Extracted text:

※ ※ ※

#ubuntu-us-wi 2011-09-05
<KBme> hi
<KBme> anyone here know how to change language settings from the terminal?
<KBme> on natty
<EgyParadox> layout?
<KBme> well, more the locales, not the keyboard layout
<KBme> on debian it's apt-get install locales-all or dpkg-reconfigure locales
<KBme> on ubuntu not
#ubuntu-us-wi 2011-09-06
<h00k> Cheesehead: Yep, those are all on my mind for a meeting, I'll respond today
<Cheesehead> h00k: Welcome back.
#ubuntu-us-wi 2011-09-07
<h00k> Cheesehead: woo, thanks.
 * Cheesehead yawns
<h00k> oi.
<h00k> I got free coffee today.
<twopoint718> h00k: nice, did you  bring enough for all of us?
 * mikeputnam holds out a mug
<h00k> twopoint718: no :(
<h00k> I'm a bad person.
<h00k> mikeputnam: sorry :(
#ubuntu-us-wi 2011-09-08
<h00k> hi, friends.
<bludude> yo
<h00k> I'm kinda in-and-out
<h00k> figuerd I'd say hi
<h00k> *figured
<twopoint718> hello
<twopoint718> (even if you're gone)
<h00k> Hi! I am here.
<h00k> I'm at a client, which consists of a lot of kids, range K through 12 ;)

※ ※ ※

Data section:
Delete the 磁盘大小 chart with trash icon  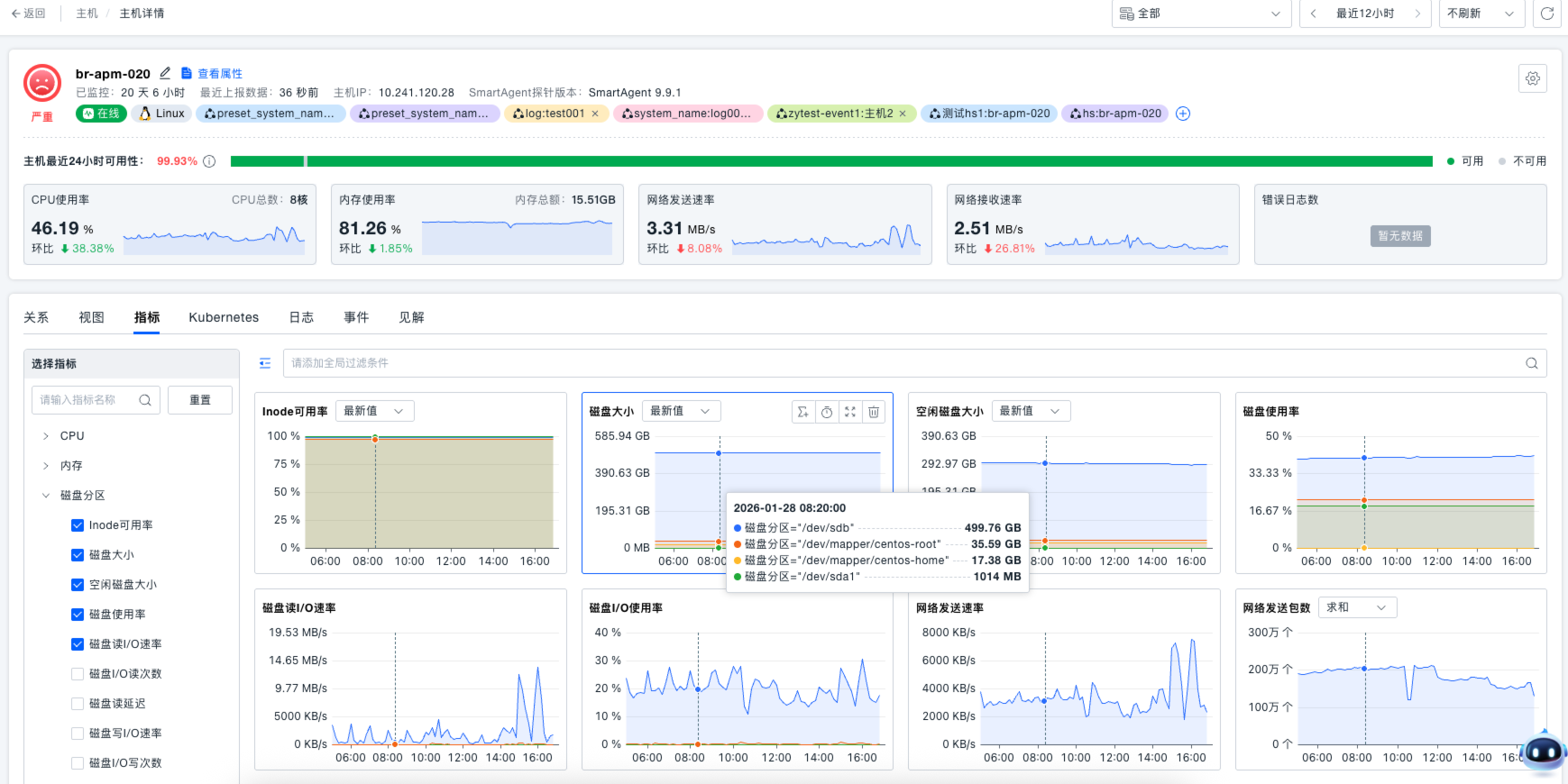(x=873, y=412)
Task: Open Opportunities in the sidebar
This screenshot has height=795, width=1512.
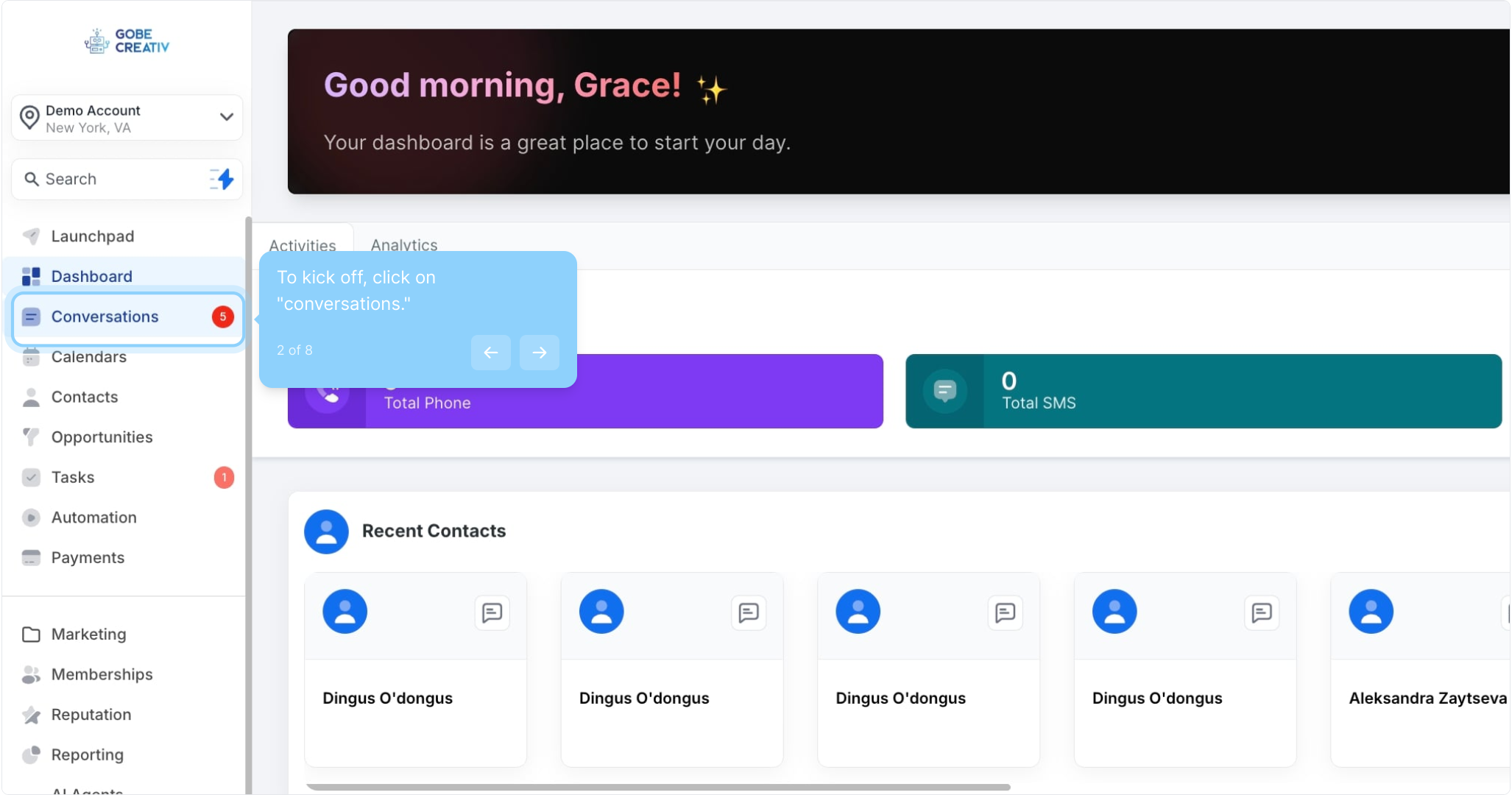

※ ※ ※

To be done:
A - In the chat log, what did h00k say he got for free on 2011-09-07?
B - Do these statements agree with the chat log? (i) KBme said that on Debian, locales can be changed with dpkg-reconfigure locales. (ii) h00k brought enough coffee for everyone. (iii) h00k's client is made up of adults.
C - Carry on the #ubuntu-us-wi chat log past its last message.

Answers to the tasks:
A - Coffee.

B -
(i) Yes: "on debian it's apt-get install locales-all or dpkg-reconfigure locales"
(ii) No: "twopoint718: no :("
(iii) No: "which consists of a lot of kids, range K through 12"

C -
<h00k> This particular lab, I didn't even have to change passwords
#ubuntu-us-wi 2011-09-09
 * Cheesehe1d scratches
<Cheesehead> Hooray! My next Brainstorm Top 10 is scheduled for Sept 27
<Cheesehead> Only three months late...
<twopoint718> d4ftd: hello
<h00k> hi!
<h00k> bah.
<h00k> I'm late.
<twopoint718> haha
#ubuntu-us-wi 2011-09-10
<bludude> What's up people
#ubuntu-us-wi 2011-09-11
<Cheesehead> Too bad bluedude left...I was going to answer his question. ('up' is a preposition)
<h00k> Oi.
<h00k> Time to start seriously talking Release Parties
<h00k> the Linux Foundation was also breeched :( Please check any passwords you may have used there.
<Cheesehead> h00k: What about release parties? (I'm still partied-out from the Global Jam)
<Cheesehead> If somebody wants to set up something in the Milwaukee area, I'll show up.
<Cheesehead> I'll even be nice.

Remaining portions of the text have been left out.